Water vapor and soot spatial characteristics retrieve of axisymmetric optically-thin laminar diffusion flame based on visible and near-infrared multi-spectral light field imaging

The comprehension of the distribution of gaseous species and soot particles plays a pivotal role in investigating the combustion process of a flame. A highly effective method to accomplish this is by extracting visible and near-infrared emission information from flames. In this study, we present a novel near-infrared multi-spectral light field imaging model that enables the concurrent extraction of gas and soot property distributions within a flame. A synthetic test of ethylene diffusion flame is assessed using the proposed reconstruction method.
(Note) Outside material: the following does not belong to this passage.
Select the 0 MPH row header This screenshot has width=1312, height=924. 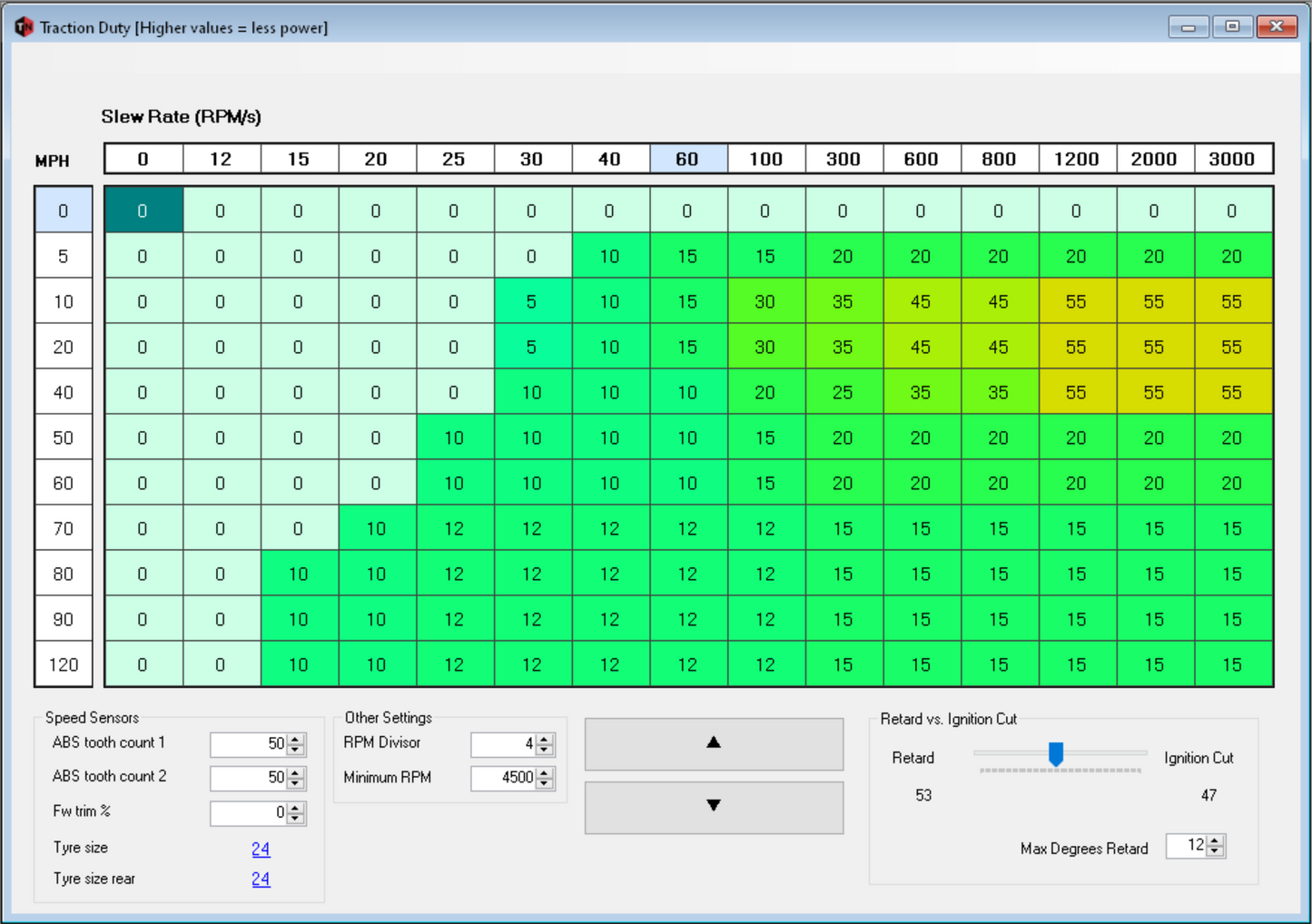tap(64, 211)
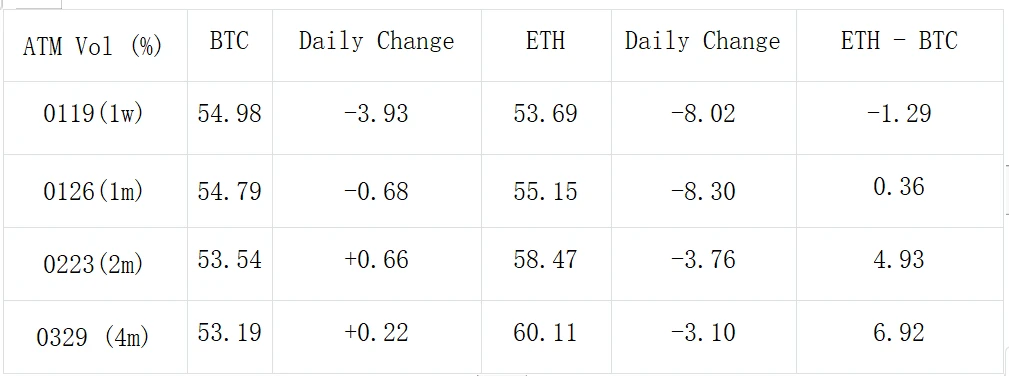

The mole fraction of gaseous water, together with the flame temperature and soot volume fraction, are decoupled spectrally using near-infrared and visible wavelengths. The results demonstrate a reliably retrieved temperature range of 1400 K to 2050 K, accurately reconstructing the actual distributions of soot volume fraction and gaseous water mole fraction. Minor influences on the imaging results and property reconstruction are observed due to uncertainties arising from the reconstruction method, absorption function, reconstruction wavelength for H₂O mole fraction, and signal-to-noise ratio. This study serves as a theoretical guide for the future development of practical near-infrared multi-spectral light field imaging techniques for rapid and robust flame diagnostic purposes related to soot and gas properties.